== Source document ==
Thu May 30, 2013, 12:42 PM
May 2013

As has been said SEVERAL times in this thread, Lincoln Chafee is more of a Democrat than probably 50% of Democrats. He's pro-choice, pro-environment, pro-gay marriage, pro-gun control, anti-Iraq War (he was the only Republican to break ranks on the Iraq war resolution in the Senate), and anti-estate tax repeal.

If anything, the Democrats need MORE like Chafee to join their ranks.

AndyA

(16,993 posts)
39. Blue blood raised in a gilded world of privilege
Thu May 30, 2013, 01:06 PM
May 2013

Wants to tax items that will hurt working families the most: food, medicine, clothing.

Supported the Republican Party for a long time, lost to Whitehouse, became an Independent, has low job approval ratings and is facing a difficult election next year, so he's now a Democrat, which he hopes will improve his chances.

He didn't really fit in with the GOP. We'll see how he does as a Democrat.

struggle4progress

(118,032 posts)
42. He was a liberal Republican, and once upon a time there were a lot more of them.
Thu May 30, 2013, 01:33 PM
May 2013

He finally lost his Senate seat because Republicans in the GWB years nationally moved so far into Wackoville that voters in his state couldn't stand pulling the lever for a Republican

I'm not gonna get all bent outta shape that he's joined our team

MADem

(135,425 posts)
45. Particularly since he endorsed Obama's 2008 run and was co-chair of his reelection campaign!!
Thu May 30, 2013, 01:51 PM
May 2013

He's been with us, in one way or another, for some time, now. This is simply a formality.

Response to Atman (Original post)

 

Liberal_Stalwart71

(20,450 posts)
50. Lincoln Chaffee voted against the Iraq invasion when many Democrats voted for it.
Thu May 30, 2013, 02:16 PM
May 2013

He is not ashamed to be for marriage equality and reproductive choice.

He is likely MORE liberal than many Democrats.

I welcome the news!

Fearless

(18,421 posts)
56. Well done. He knows the coat tails he needs to cling to.
Thu May 30, 2013, 02:51 PM
May 2013

Not to worry though. Rhode Island voters will shake him off like a bad case of fleas.

 

Liberal_Stalwart71

(20,450 posts)
65. And you know this how? They voted for Whitehouse who is probably one of the most
Thu May 30, 2013, 04:07 PM
May 2013

liberal senators we have.

Fearless

(18,421 posts)
66. Because when choosing between a DINO and a Democrat
Thu May 30, 2013, 04:13 PM
May 2013

Voters will pick the real thing. I'll predict he will be elected once as a Democrat because he will ride the momentum of of the announcement. And when he, as a DINO kinda supports democratic policies and kinda doesn't, he will be seen as a weak democrat and primaried or worse lose to an actual Republican while the Democratic base is demotivated to go to the polls because of the lesser-of-two-evils choice they'd have to make in a general election.

booley

(3,855 posts)

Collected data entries

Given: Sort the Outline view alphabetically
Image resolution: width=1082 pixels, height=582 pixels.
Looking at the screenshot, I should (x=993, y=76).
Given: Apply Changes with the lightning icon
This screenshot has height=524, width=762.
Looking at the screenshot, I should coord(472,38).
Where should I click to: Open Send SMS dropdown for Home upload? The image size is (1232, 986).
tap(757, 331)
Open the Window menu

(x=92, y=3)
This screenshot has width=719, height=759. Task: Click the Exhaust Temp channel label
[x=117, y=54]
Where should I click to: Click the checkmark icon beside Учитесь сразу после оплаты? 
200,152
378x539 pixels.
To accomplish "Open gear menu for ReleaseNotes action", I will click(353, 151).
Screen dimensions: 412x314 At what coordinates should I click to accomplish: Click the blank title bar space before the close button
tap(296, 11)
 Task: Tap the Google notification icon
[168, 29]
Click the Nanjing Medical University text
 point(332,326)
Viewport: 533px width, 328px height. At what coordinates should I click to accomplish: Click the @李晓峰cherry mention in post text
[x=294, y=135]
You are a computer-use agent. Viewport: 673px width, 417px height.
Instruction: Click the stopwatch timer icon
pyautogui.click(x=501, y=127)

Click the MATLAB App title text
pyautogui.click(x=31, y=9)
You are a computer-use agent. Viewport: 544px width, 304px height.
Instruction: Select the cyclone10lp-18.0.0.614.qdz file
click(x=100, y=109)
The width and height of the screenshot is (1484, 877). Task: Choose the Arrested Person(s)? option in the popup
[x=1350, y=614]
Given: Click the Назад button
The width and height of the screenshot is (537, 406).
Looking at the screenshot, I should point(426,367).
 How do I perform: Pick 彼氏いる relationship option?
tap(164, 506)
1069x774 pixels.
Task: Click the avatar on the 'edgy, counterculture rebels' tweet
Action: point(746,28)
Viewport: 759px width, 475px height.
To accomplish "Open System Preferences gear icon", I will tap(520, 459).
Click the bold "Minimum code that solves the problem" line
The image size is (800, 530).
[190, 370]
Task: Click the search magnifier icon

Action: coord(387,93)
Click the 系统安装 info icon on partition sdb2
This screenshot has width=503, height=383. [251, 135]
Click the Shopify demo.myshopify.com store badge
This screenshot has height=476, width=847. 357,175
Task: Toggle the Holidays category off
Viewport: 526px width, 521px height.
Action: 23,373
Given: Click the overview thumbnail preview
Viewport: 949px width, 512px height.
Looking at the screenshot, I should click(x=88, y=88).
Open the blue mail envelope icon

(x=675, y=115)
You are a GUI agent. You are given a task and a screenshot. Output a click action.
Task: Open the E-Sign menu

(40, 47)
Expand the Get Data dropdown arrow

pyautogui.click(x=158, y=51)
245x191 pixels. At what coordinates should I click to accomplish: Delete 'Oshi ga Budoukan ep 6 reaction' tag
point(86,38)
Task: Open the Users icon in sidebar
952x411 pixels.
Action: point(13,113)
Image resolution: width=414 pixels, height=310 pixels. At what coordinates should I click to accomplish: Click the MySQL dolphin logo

== Exercise instructions ==
1. According to the forum thread, what was Lincoln Chafee the only Republican in the Senate to do?
2. Summarize the forum thread in two sentences.

== Answers in order ==
1. He was the only Republican to break ranks on the Iraq war resolution.

2. Posters react to Lincoln Chafee becoming a Democrat: several welcome him for his pro-choice, pro-environment, pro-gay marriage, and anti-Iraq War positions, and note that he endorsed Obama's 2008 run and co-chaired his reelection campaign. Critics call him a privileged longtime Republican supporter who wants to tax food, medicine, and clothing and switched parties to improve his election chances, and one predicts Rhode Island voters will eventually reject him as a DINO.